Michihiro Tsuchiya è uno sceneggiatore avvezzo ai format sportivi. Già scripter per Cross Game (di Adachi) e dell’ormai famosissimo Major, dove lavora con Kenichi Kasai in regia, riproposto anche qua nello stesso ruolo. Un duo di sportivi quindi, che prende le redini di un’anime delicato, dai toni fragili e dalla trama non troppo corposa, spalmata a dovere su palinsesto semestrale.
Mao è una studentessa Giapponese che vive in Francia e torna in patria per seguire l’ultimo anno di liceo. Si trasferisce a casa di Koichi, suo amico d’infanzia, più giovane di lei di un anno, trovandolo innamorato cotto di una compagna di classe, Yuumi Hoshino. Attorno al duo gravita un intero sistema di personaggi satellite più o meno salienti e caratterizzati, primo fra tutti l’eterno amico del del duo: Kazuki Ahiara. Se l’intreccio narrativo nel triangolo Mao-Koichi-Yuumi è piuttosto fiacco, forse a causa dell’estrema imperizia con cui la psicologia del protagonista viene snocciolata, assai più intrigante ed avvincente è la storia d’amore di Ahiaira con la glaciale e introversa Eriko Futami. Delicata, appassionante ed in certi punti davvero toccante, la sottotrama secondaria tocca picchi e livelli che il decorso narrativo principale neppure riesce a vedere. C’è da chiedersi il perché di tutto questo. Non sarebbe stato molto più semplice intrecciare sentimentalismi e appassionare direttamente con i protagonisti? A quanto pare no, così mentre i sentimenti di Koichi e Yuumi restano quasi imbalsamati (ma non quelli di Mao), Ahiara tiene banco per molte puntate, riuscendo ad appassionare lo spettatore fino all’ultima. Misteri della sceneggiatura orientale.
Il disegno è ben confezionato, allineato con le esigenze stilistiche del momento. Buono il Chara Design, dal punto di vista artistico. Sfumati e bruttini gli sfondi, un po’ troppo approssimati. Scarsina la luce, troppe lacrime (l’unica cosa che brilla). Key animation mediocre, con grande abbondanza di camera in scorrimento sul frame fisso. Tante scene statiche in cui l’unico elemento a muoversi è la bocca di turno, troppo statiche, da far tornare in mente i grandi shojo romantici degli anni ‘70. Colonna sonora intrigante, liscia, che non si fa quasi notare e che non copre nulla. Opening ed ending decisamente mediocri.

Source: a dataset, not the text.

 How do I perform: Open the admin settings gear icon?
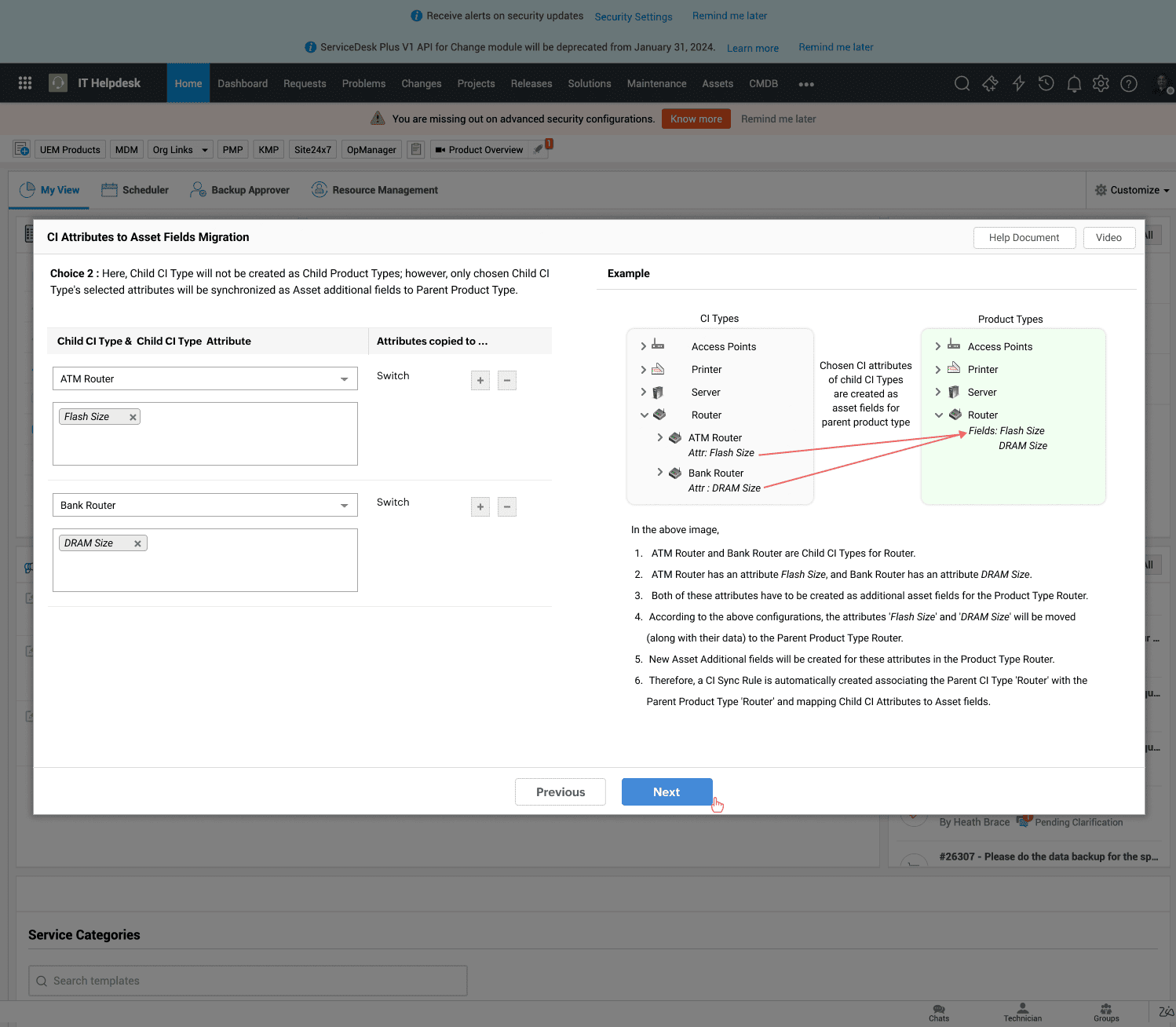pyautogui.click(x=1101, y=84)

In sostanza un prodotto che si lascia guardare con piacere, senza appassionare troppo e senza stupire ma senza mai scadere nel ridicolo o nel pomposo. Niente valzerini, niente scene catto-saffiche, niente sparate alla giapponese insomma, anche se la villa stile impero della solita riccona di turno poteva davvero essere evitata. Un anime da gustare senza fare indigestione, che richiama alla mente sentimenti sopiti e che in alcuni punti risulta anche davvero gradevole. Otto.